参考:Cluster Software Installation
https://access.redhat.com/documentation/en-us/red_hat_enterprise_linux/7/html/high_availability_add-on_administration/ch-startup-HAAA#s1-clusterinstall-HAAA
# yum install pcs pacemaker fence-agents-all
实际多安装了corosync
[root@server2 ~]# yum install -y fence-agents-all corosync pacemaker pcs
安装后检查
[root@server3 ~]# rpm -q pacemaker
pacemaker-1.1.20-5.el7_7.1.x86_64
[root@server3 ~]# grep hacluster /etc/passwd
hacluster:x:189:189:cluster user:/home/hacluster:/sbin/nologin
配置主机名
[root@server2 ~]# hostnamectl set-hostname server4.example.com
vi /etc/hosts
192.168.122.143 server3.example.com s3
192.168.122.58 server4.example.com s4
[root@server3 ~]# ssh-keygen 默认回车
[root@server3 ~]# ssh-copy-id s4 拷贝公钥到对端
[root@server3 ~]# ssh s4 验证无密码登录到对端
2台服务器启动pcsd
systemctl start pcsd
systemctl enable pcsd
[root@server3 ~]# pcs cluster auth server3.example.com server4.example.com
Username: root
Password:
Error: s3: Username and/or password is incorrect
Error: Unable to communicate with s4
[root@server3 ~]#
[root@server3 ~]# pcs cluster auth server3.example.com server4.example.com
Username: hacluster
Password:
Error: Unable to communicate with server4.example.com
server3.example.com: Authorized
[root@server3 ~]#
不能使用root用户无法
参考官网增加防火墙配置
[root@server3 .ssh]# firewall-cmd --permanent --add-service=high-availability
[root@server3 .ssh]# firewall-cmd --add-service=high-availability
另外重启了pcsd服务
需要修改hacluster密码,2台机器都需要修改
[root@server4 ~]# pcs cluster auth server3.example.com server4.example.com
Username: hacluster
Password:
server4.example.com: Authorized
server3.example.com: Authorized
添加成功后,根据官网,由于之前手工增加了hacluster用户的登录权限,手工删除
# usermod -s /sbin/nologin hacluster
在其中一台执行
pcs cluster setup --start --name mytest_cluster server3.example.com server4.example.com
在2台机器可以看到同样的输出内容
[root@server3 ~]# pcs cluster status
Cluster Status:
Stack: corosync
Current DC: server3.example.com (version 1.1.20-5.el7_7.1-3c4c782f70) - partition with quorum
Last updated: Wed Sep 25 23:30:26 2019
Last change: Wed Sep 25 23:28:19 2019 by hacluster via crmd on server3.example.com
2 nodes configured
0 resources configured
PCSD Status:
server3.example.com: Online
server4.example.com: Online
[root@server3 ~]#
关机休息。
重启时pcs cluster status显示未启动,在任意一台机器都增加自动启动
[root@server4 ~]# pcs cluster enable --all
server3.example.com: Cluster Enabled
server4.example.com: Cluster Enabled
还需要手工启动双机[root@server4 ~]# pcs cluster start
如果只在4机启动,可以看到2台都是online的。
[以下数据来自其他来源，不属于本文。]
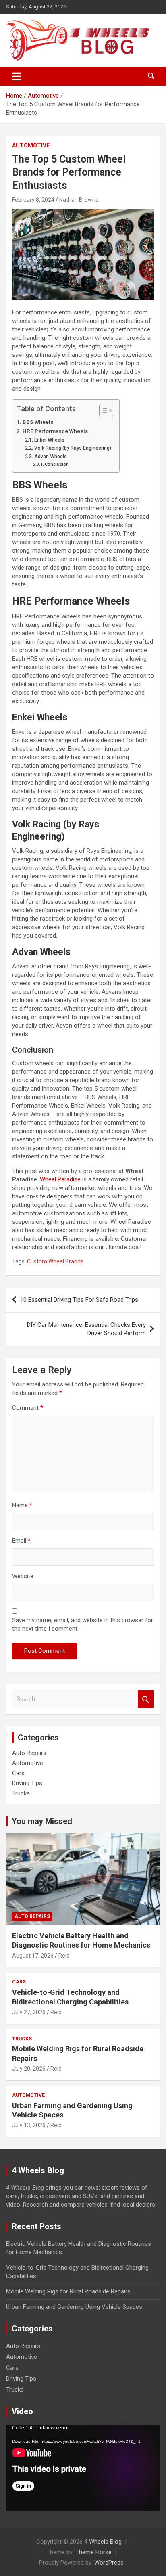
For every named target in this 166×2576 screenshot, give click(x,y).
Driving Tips (27, 1783)
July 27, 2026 (29, 2012)
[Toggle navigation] (16, 76)
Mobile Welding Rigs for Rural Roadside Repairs (68, 2291)
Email (21, 1540)
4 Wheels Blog (103, 2541)
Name (22, 1505)
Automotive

但在3机执行 pcs cluster status 时显示未启动。
reboot重启server3后显示pcs状态正常
PCSD Status:
server4.example.com: Online
server3.example.com: Online
跳过了fencing配置,参考
Chapter 5. Fencing: Configuring STONITH
https://access.redhat.com/documentation/en-us/red_hat_enterprise_linux/7/html/high_availability_add-on_reference/ch-fencing-haar#s1-stonithlist-HAAR
[root@server3 ~]# pcs stonith list|grep -i virt
fence_virt - Fence agent for virtual machines
fence_xvm - Fence agent for virtual machines
参考下面资料,创建一个主备用的web服务
Chapter 2. An active/passive Apache HTTP Server in a Red Hat High Availability Cluster
准备资源:浮动IP地址一个,共享硬盘一个
在virt-manager的server3上点灯泡,Disk2的路径为/var/lib/libvirt/images/hd4ks-clone.raw,在server4上添加同一个文件。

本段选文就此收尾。